» EXTRACT PROVIDED
Guest Optimization Guide

RISC Zero’s zkVM is designed and built to act like a physical CPU. We did this so you could use general purpose languages (e.g. Rust) and general purpose tools (e.g. Cargo, LLVM). Generally, you can apply general purpose optimization techniques too!

In this guide, we’ll cover optimization of zkVM guest programs. We’ll discuss when you can apply common techniques from other contexts, and when you need a new approach.

Background

What is the zkVM, really?

The zkVM is essentially a CPU.

In particular, it is an implementation of the RISC-V architecture (specifically riscv32im), similar to how your laptop’s CPU may be an implementation of an x86 or ARM architecture. This biggest difference is that the zkVM is implemented with arithmetic circuits, in software, instead of circuitry made from silicon and copper.

What is a “cycle”?

Both in the zkVM and on physical CPUs, the cost of an operation is measured in “clock cycles”.

Intuitively, a "clock cycle" is the smallest unit of time in a CPU's operation, representing one tick of the CPU's internal clock and the time it takes to execute a basic CPU operation (e.g. adding two integers). We’ll refer to this as a “cycle”.

Proving times for the zkVM are directly related to the number of cycles in an execution.

General techniques and advice

Start by applying general techniques and best practices for optimizing your code.

The Rust Performance Book is great resource. It’s not very long, it covers a range of topics important to performance, and gives applicable advice for optimization. If you are new to optimization, or new to Rust, we recommend you read this guide.

Don’t assume, measure.

Performance is complex, in the zkVM as on a physical CPU. Don’t assume you know what the bottlenecks are. Measure and experiment.

If you make a function 100x faster (or ∞x faster) but it only takes 1% of your execution time, you’ll see less than 1% improvement in performance. This is generally referred to as Amdahl’s Law, and practically it means you shouldn't waste your time optimizing something that's not the taking a significant portion of execution time.

Measuring by printing to console

Starting simple, measure by adding an eprintln! line to your guest code to measure how long an operation takes, and how many times it is called.

Using env::cycle_count() will tell you the current number of execution cycles that have occurred in your program.

As an example:

methods/guest/src/main.rs
fn my_operation_to_measure() {
let start = env::cycle_count();

// potentially expensive or frequently called code
// ...

let end = env::cycle_count();
eprintln!("my_operation_to_measure: {}", end - start);
}

When you run your guest, you’ll see a printout of the cycle count each time that function is called. You can then analyze this data easily with a tool like counts.

Profiling

Profiling is one of the most important tools for understanding and optimizing your code.

Profiling tools, like pprof and perf, allow collecting performance information over the entire execution of your program, and help create visualizations for the performance of your program. RISC Zero has experimental support for generating pprof files for cycle counts.

Sampling CPU profilers, as implemented by pprof and perf, provide a view of where your program is spending its time. It does so by recording the current call stack at a sampling interval. RISC Zero provides a "sampling" 1 CPU profiler for guest execution.

One very useful visualization of this data is as a flamegraph, such as the one below for the ECDSA verification example.

» COMPLETE THE FOLLOWING
[1] Gather each line of the records that contains the word "agent".
[2] Extend the guide on optimizing zkVM guest programs, picking up after its final sentence.
The guide and the records are unrelated material.

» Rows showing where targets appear
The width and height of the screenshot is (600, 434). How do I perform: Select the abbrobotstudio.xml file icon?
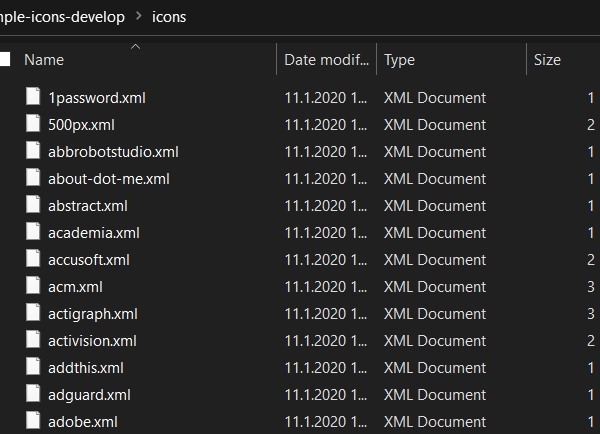[x=33, y=150]
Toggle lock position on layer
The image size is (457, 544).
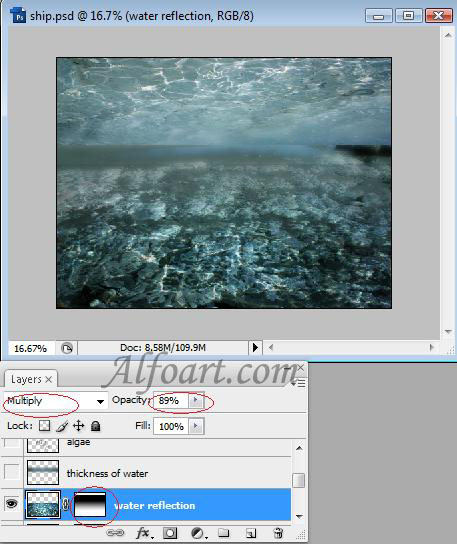(79, 426)
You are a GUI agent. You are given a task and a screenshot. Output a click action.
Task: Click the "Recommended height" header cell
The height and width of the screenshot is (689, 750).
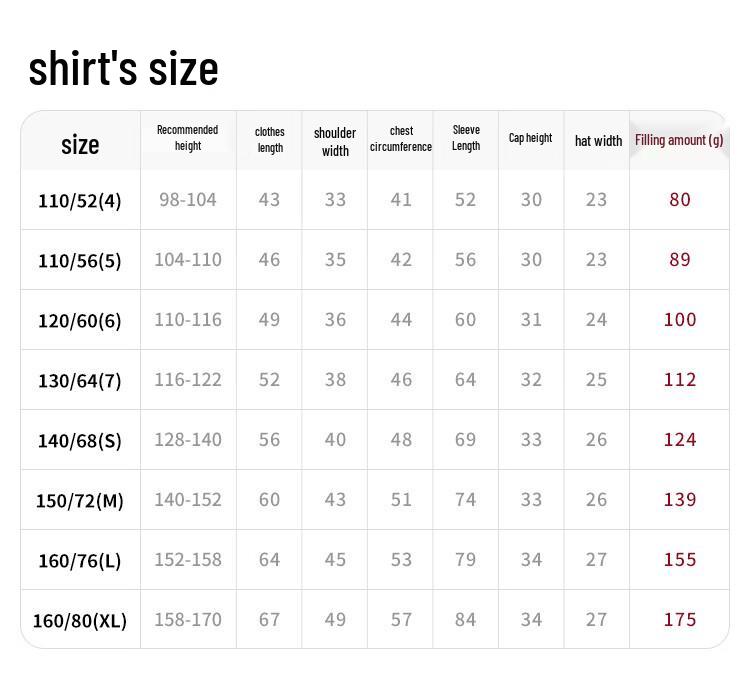tap(187, 138)
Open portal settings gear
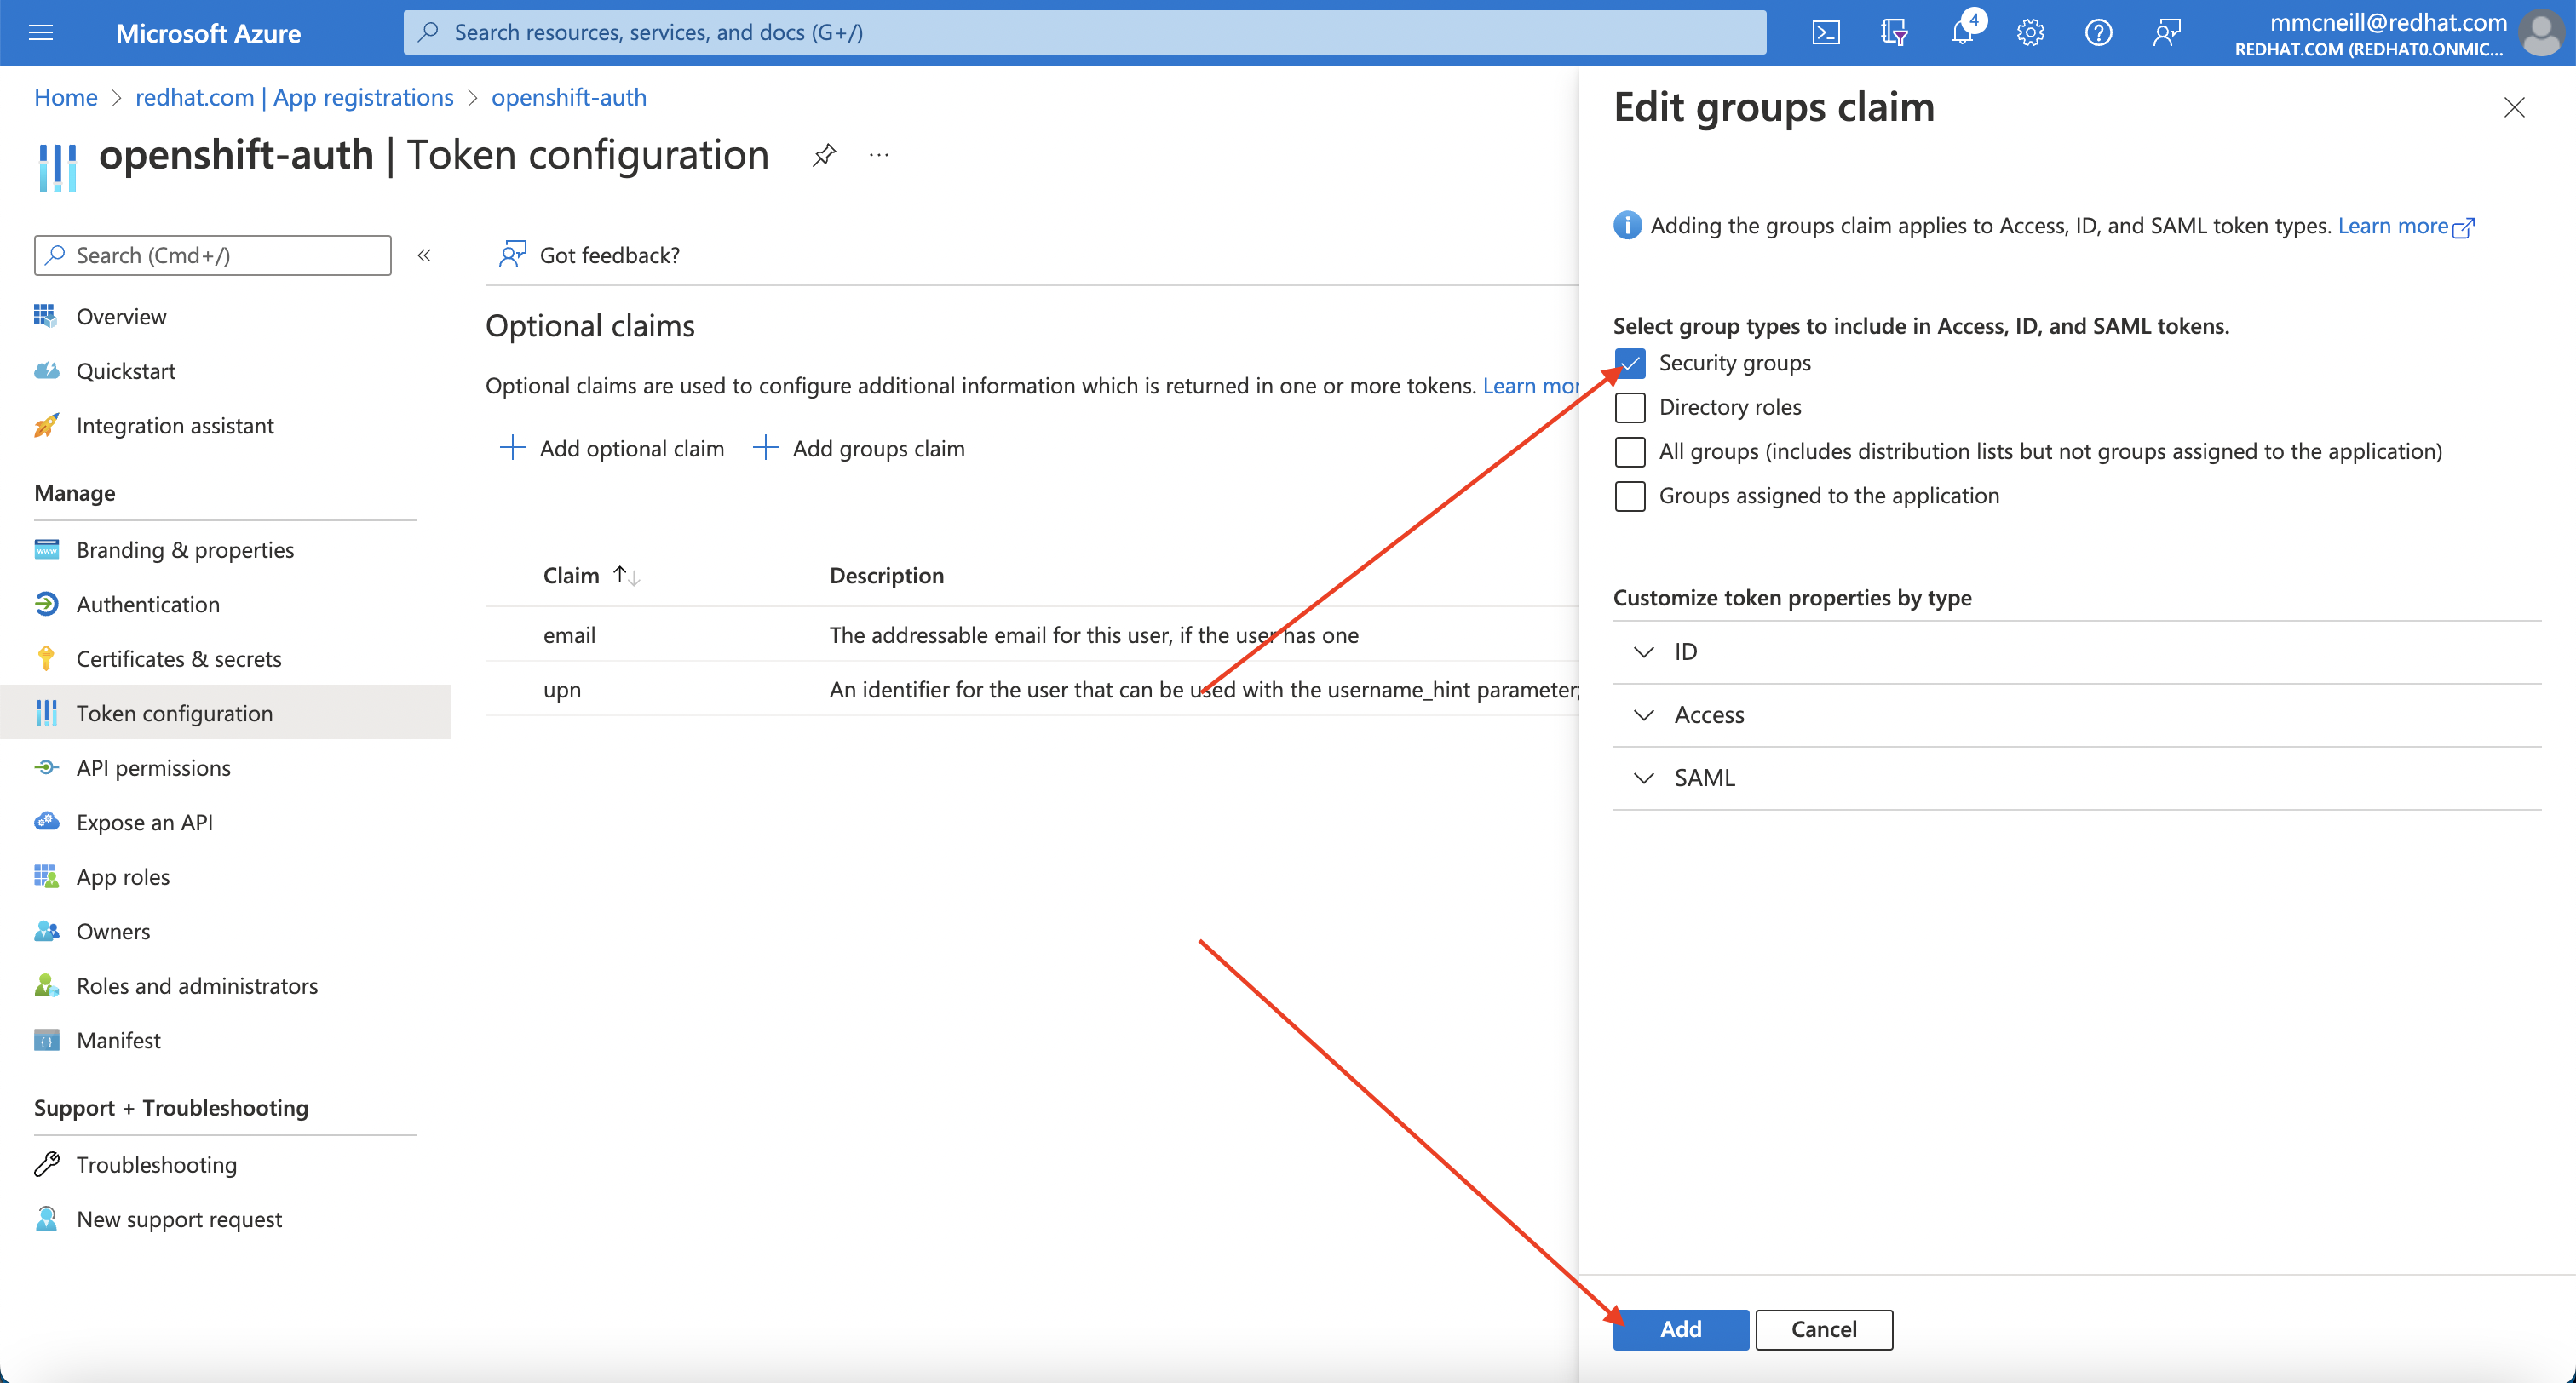This screenshot has height=1383, width=2576. 2030,32
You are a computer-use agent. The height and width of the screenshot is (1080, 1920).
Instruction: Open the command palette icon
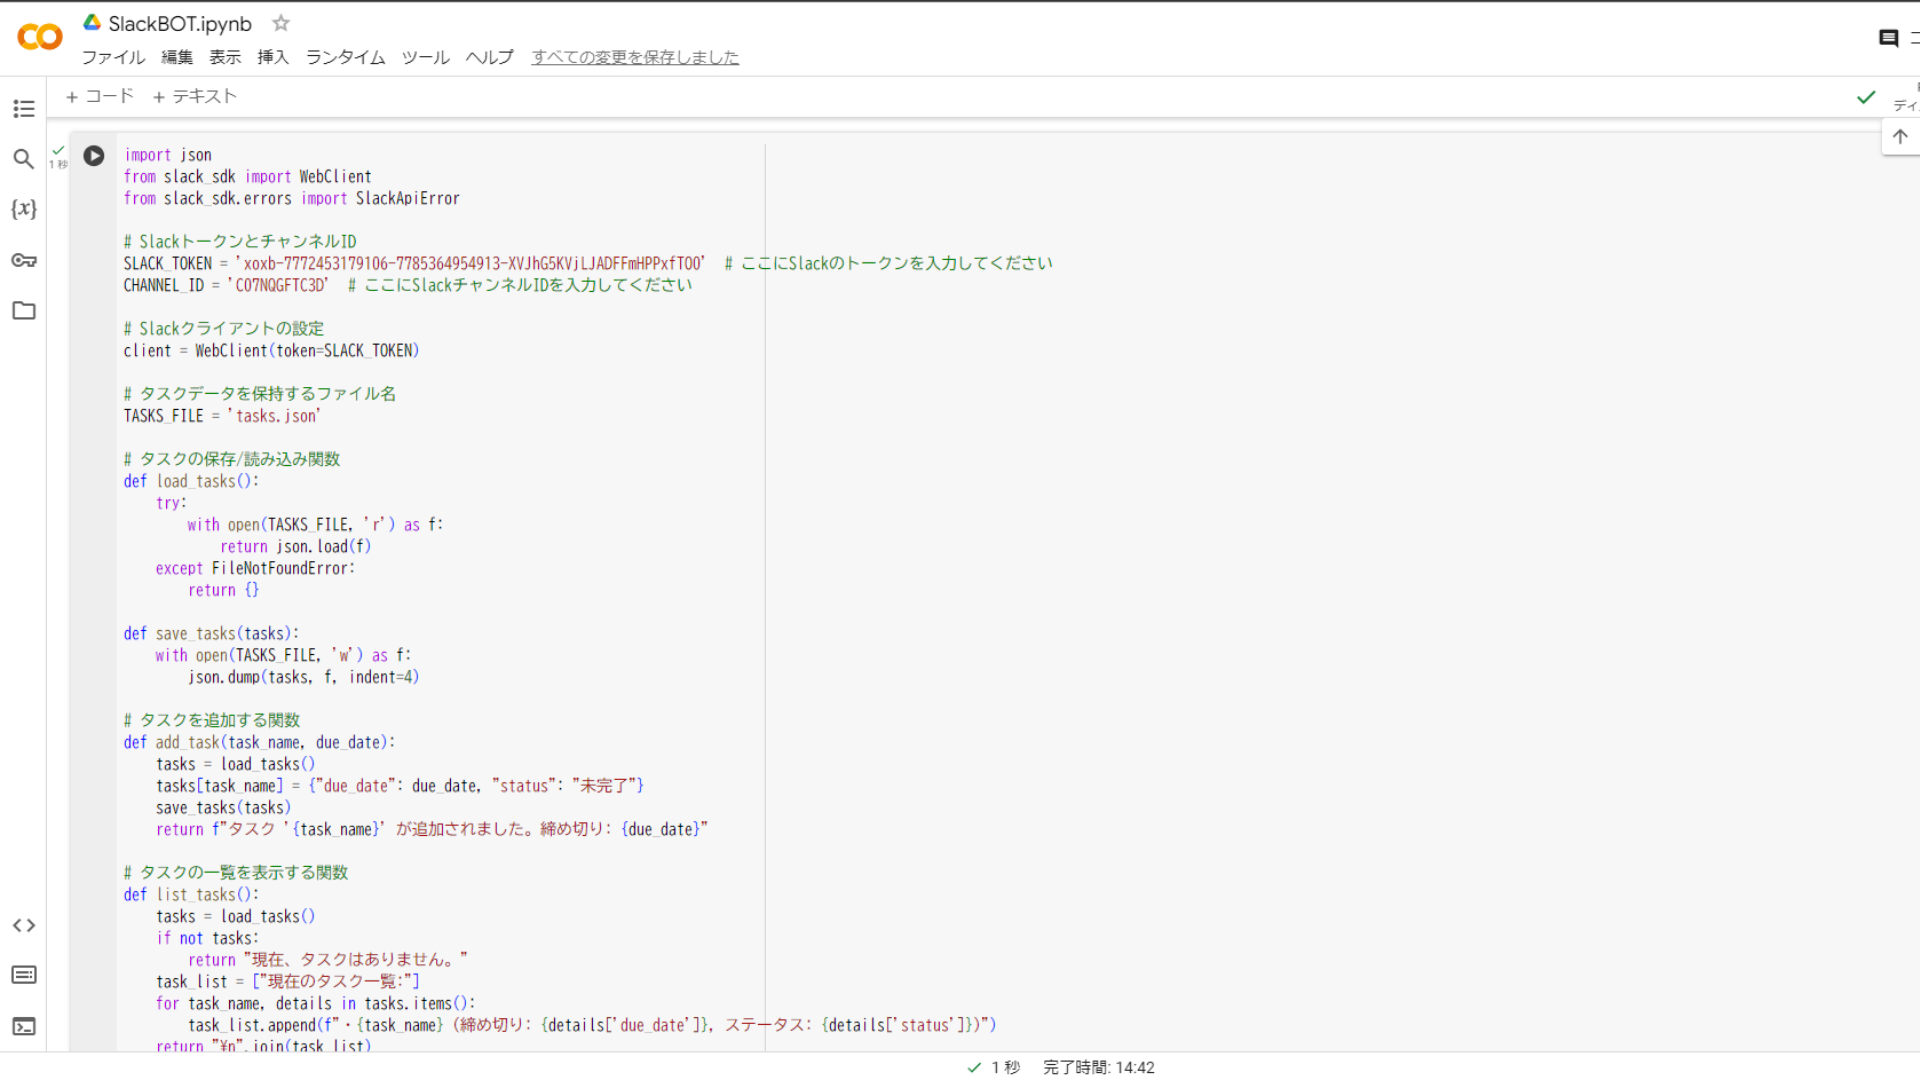pos(24,975)

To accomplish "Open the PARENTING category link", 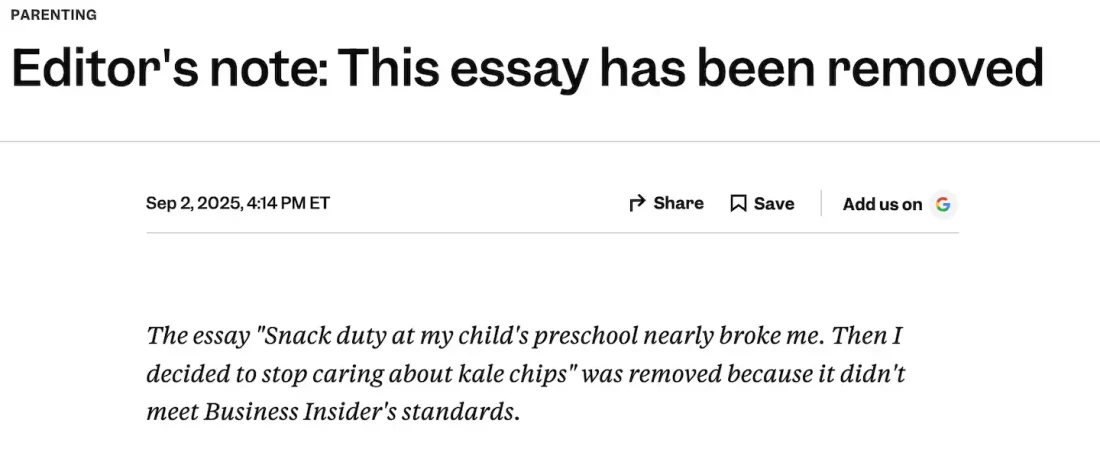I will [53, 15].
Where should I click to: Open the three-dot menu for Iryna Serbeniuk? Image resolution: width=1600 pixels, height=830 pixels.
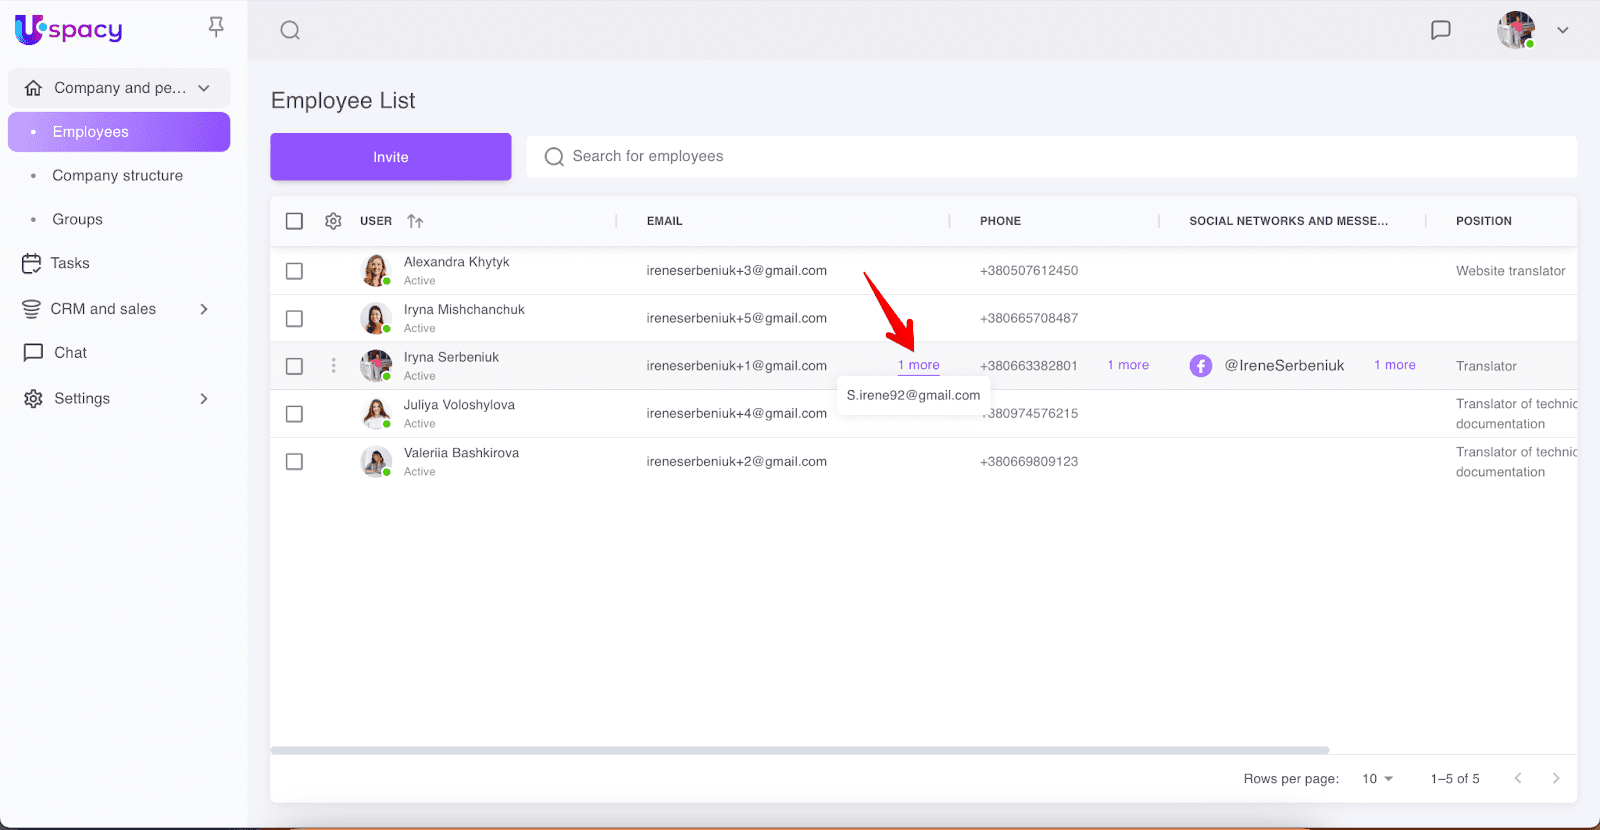pos(333,366)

» SET OF ANSWERS
[1]
You are a GUI agent. You are given a task and a screenshot. Output a click action.
You are a computer-use agent. The height and width of the screenshot is (1080, 1920).

[2]
ECDSA verification flamegraph

Generate this profile and flamegraph by installing Go and running the following commands:

# In your clone of github.com/risc0/risc0
cd examples/ecdsa
RISC0_PPROF_OUT=ecdsa_verify.pb RISC0_DEV_MODE=true cargo run
go tool pprof -http 127.0.0.1:8000 ecdsa_verify.pb

Open http://127.0.0.1:8000/ui/flamegraph in your web browser to see the flamegraph.

Although it’s bundled with Go, the pprof tool can be used with profiles from programs not written in Golang. pprof has extensive functionality, and the documentation linked below contains information about the different views provided, comparing profiles, and much more.

Documentation for pprof: github.com/google/pprof

More information about profiling can be found in the Guest Profiling Guide

Key Differences

Using general purpose advice and tools for optimization will work 80% of the time. But there are some key differences between how physical CPUs and the zkVM operate that can be important to understand when trying to get the best possible guest performance.

This section explains some of the most important differences between a physical CPU and the zkVM, as they relate to guest performance.

Most RISC-V operations take exactly one cycle

Not all operations cost the same amount. An add instruction takes fewer cycles than a div. This is true for both the zkVM and physical CPUs.

However, the relative difference between instructions is much smaller in the zkVM. In the zkVM, a div takes twice as long as an add. On a physical CPU, a div takes 15-40 times as long compared to an add. Practically, this means if you have a choice between implementing an algorithm with 10 add ops, or a single div. On a physical CPU, choose the add ops. In the zkVM choose the div.

  • Addition, comparison, jump, shift left, load and store all take one cycle.
  • Bitwise operations (AND, OR, XOR), division, remainder, and shift right take two cycles.

Note that this means that shift left is no faster than multiplying by a power of two, and shift right is no faster than division. A number of other small optimizations like this, routinely applied by developers and compilers, have no effect in the zkVM.

See the table in the appendix for more information about cycle counts per operation.

Memory access costs one cycle, except when it doesn’t

RISC-V operations require data to be loaded from memory to registers before it can acted on (e.g. used as input to an add). It must also be written back to memory to store the result. Memory loads and stores (i.e. reads and writes) usually take one cycle.

Memory access, both load and store takes exactly one cycle, expect in the case of page-in and page-out operations (discussed below).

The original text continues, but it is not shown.